PT-141 has a robust clinical evidence base given its FDA-approved status:

• RECONNECT Phase III trials: Two large randomized controlled trials in premenopausal women with HSDD demonstrated statistically significant improvements in satisfying sexual events and desire-related distress with PT-141 versus placebo, supporting FDA approval.
• Male erectile dysfunction studies: Earlier Phase II studies in men with erectile dysfunction showed improvements in erectile function, particularly in psychogenic ED where desire and motivation are primary issues. These studies preceded the decision to focus development on female HSDD.
• Melanotan II predecessor: PT-141 was developed from Melanotan II research, which showed strong pro-sexual effects but also significant skin-darkening and nausea. The structural modifications in PT-141 aimed to preserve sexual activity while reducing these unwanted effects.
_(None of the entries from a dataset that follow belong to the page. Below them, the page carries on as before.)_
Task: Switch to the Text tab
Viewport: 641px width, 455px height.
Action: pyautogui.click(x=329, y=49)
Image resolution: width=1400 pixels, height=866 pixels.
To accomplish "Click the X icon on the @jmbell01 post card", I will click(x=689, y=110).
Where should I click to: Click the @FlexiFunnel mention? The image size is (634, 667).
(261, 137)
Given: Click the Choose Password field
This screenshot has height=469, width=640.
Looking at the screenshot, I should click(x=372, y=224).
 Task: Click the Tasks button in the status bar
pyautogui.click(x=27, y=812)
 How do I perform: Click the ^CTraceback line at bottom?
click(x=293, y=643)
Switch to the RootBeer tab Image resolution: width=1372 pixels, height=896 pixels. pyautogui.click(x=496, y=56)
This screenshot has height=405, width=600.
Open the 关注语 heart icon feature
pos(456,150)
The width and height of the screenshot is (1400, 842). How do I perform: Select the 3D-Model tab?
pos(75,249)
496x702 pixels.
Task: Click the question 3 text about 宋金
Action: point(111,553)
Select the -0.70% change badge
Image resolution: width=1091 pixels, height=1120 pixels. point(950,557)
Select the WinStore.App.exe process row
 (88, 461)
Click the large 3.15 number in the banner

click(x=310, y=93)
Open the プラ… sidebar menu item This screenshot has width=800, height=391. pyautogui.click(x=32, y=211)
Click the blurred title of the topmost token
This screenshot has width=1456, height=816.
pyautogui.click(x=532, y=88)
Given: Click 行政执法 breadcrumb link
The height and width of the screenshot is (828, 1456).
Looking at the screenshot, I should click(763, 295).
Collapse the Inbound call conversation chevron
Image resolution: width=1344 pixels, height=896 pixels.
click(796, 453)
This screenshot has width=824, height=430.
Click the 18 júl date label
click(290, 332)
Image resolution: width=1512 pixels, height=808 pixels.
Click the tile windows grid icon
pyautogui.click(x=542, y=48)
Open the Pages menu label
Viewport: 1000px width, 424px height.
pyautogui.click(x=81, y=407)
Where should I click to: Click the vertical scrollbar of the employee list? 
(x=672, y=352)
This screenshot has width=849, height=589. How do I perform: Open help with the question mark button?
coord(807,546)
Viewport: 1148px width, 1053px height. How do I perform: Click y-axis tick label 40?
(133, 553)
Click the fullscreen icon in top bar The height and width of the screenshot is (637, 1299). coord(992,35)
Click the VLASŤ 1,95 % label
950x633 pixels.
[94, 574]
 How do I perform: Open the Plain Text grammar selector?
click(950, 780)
• Neuroscience research: Basic science research on melanocortin receptors in sexual behavior (primarily in animal models) provided mechanistic understanding of how MC3R and MC4R activation drives sexual arousal, supporting the target selection for PT-141.

PT-141/Bremelanotide represents one of the success stories in peptide pharmaceutical development — a research peptide that proceeded through the full FDA approval process and reached the market.